Chapter 3 Matching

3.1 Subclassification

Subclassification is a method used to satisfy the backdoor criterion by adjusting differences in means with strata-specific weights. These weights ensure that the distribution of means by strata matches the counterfactual’s strata distribution.

This method addresses the problem when treatment assignment is random, conditional on observables. The assumption in mathematical notation is:

\[ [Y^0, Y^1] \perp D \mid X \]

This implies that, given covariates \(X\), the treatment assignment \(D\) is independent of the potential outcomes (random).

Treatment can be assigned conditionally on covariates. For example, a state might assign students to three classes randomly, but first, schools are chosen, and then students are assigned randomly within those schools.

3.1.1 Example

Consider a study investigating the impact of cigar type on mortality. Without considering age, it appears that cigar or pipe users have higher mortality rates, which is controversial. However, age is a crucial factor that influences both cigar type selection (treatment) and mortality rate (outcome), making it a confounder.

In this method, my strategy for addressing covariate imbalance is to condition on age, ensuring that the age distribution is comparable between the treatment and control groups.

3.1.2 Step-by-Step Example

  1. Bin Age into Groups: Create age groups (e.g., 18-30, 31-45, 46-60, 61+).

  2. Calculate Percent Distribution: Determine the percentage of individuals in each age group for both treatment and control groups.

  3. Weighted Mortality Rate:

    • Calculate the mortality rate for each age group within each treatment group.
    • Use the age group percentages to calculate a weighted average mortality rate for each treatment group.

3.1.2.1 Implementation

Suppose we have the following data:

Age Group Treatment Control Treatment Deaths Control Deaths Treatment Total Control Total
18-30 20% 25% 10 15 100 150
31-45 30% 20% 20 10 150 100
46-60 25% 30% 30 20 125 150
61+ 25% 25% 40 30 125 125
  1. Calculate Age-Specific Mortality Rates:

    \[ \text{Mortality Rate (18-30)} = \frac{10}{100} = 10\%, \quad \text{Control Mortality Rate (18-30)} = \frac{15}{150} = 10\% \]

    (Repeat for other age groups.)

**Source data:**
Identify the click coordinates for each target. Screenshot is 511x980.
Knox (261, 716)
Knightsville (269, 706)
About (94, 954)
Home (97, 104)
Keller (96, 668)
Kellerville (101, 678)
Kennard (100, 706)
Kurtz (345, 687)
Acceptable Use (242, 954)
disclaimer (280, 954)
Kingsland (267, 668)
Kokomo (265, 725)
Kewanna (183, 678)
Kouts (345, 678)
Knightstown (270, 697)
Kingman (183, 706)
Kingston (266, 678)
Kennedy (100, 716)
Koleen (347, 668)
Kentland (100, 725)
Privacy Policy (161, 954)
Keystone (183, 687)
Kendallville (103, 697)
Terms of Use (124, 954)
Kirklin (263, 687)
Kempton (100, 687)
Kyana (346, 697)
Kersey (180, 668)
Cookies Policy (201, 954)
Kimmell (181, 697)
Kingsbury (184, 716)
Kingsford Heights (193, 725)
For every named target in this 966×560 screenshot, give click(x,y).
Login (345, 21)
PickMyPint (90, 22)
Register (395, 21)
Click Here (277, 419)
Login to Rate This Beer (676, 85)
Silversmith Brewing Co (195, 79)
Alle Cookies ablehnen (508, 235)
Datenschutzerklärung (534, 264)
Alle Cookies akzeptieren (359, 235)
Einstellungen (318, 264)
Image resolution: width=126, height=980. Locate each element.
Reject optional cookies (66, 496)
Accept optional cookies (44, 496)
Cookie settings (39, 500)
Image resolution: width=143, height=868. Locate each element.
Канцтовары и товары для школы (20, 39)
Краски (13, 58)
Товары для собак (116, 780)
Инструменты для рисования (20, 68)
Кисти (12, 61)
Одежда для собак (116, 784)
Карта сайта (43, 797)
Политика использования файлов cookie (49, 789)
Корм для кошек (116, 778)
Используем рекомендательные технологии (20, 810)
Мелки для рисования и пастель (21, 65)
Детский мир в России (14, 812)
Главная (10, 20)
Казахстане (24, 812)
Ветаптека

**Stated goal:**
Please proceed with the subclassification text, picking up right after its last line. The entries above are separate material, apart from the subclassification text.

**Answer to this task:**
  2. Calculate Weighted Mortality Rates:

    \[ \text{Weighted Mortality Rate (Treatment)} = 0.20 \times 10\% + 0.30 \times 13.3\% + 0.25 \times 24\% + 0.25 \times 32\% \]

    \[ \text{Weighted Mortality Rate (Control)} = 0.25 \times 10\% + 0.20 \times 10\% + 0.30 \times 13.3\% + 0.25 \times 24\% \]

3.1.3 Considerations

  • Choice of Variables: Deciding which variables to use for adjustment can be challenging. Including too many variables can lead to the “curse of dimensionality,” where the data becomes too sparse in higher dimensions.

  • Common Support Assumption: This assumption requires that for each stratum, there exist observations in both the treatment and control groups. If the sample size is small, this assumption may be violated, making it difficult to compare groups effectively.

By carefully choosing variables and ensuring sufficient sample sizes within strata, subclassification can effectively adjust for covariate imbalances and yield more accurate estimates of treatment effects.

3.2 Exact Matching

Exact matching is a method used to estimate causal effects by pairing units in the treatment group with units in the control group that have identical values for certain covariates. This method helps in comparing the outcomes of similar units under different treatments to infer causal effects.

Why?

Because independence assumption is violated, and treatment assignment is not random.

3.2.1 Explanation

Suppose we have a treatment group and a control group, and we want to estimate the treatment effect by finding exact matches based on a covariate.

  1. Matching Process:

    • If a unit in the treatment group has a covariate value of 2, we look for a unit in the control group with the same covariate value of 2.

    • If we find such a match, we use the outcome of the control unit to impute the counterfactual outcome for the treatment unit.

  2. Handling Multiple Matches:

    • If there are multiple control units with the same covariate value as the treatment unit, we take the average of those control units’ outcomes to impute the counterfactual for the treatment unit.
  3. Calculating the Average Treatment Effect (ATE):

    • By imputing counterfactual outcomes for each unit in both the control and treatment groups based on matching covariates, we can calculate the ATE.
  4. Calculating the Average Treatment Effect on the Treated (ATT):

    • Typically, we find exact matching control units for treatment units and calculate the ATT. This involves comparing only the matched pairs.

    • In a typical example, control group is much larger than treatment group and it is much easier to find similar treated units within a larger control unit.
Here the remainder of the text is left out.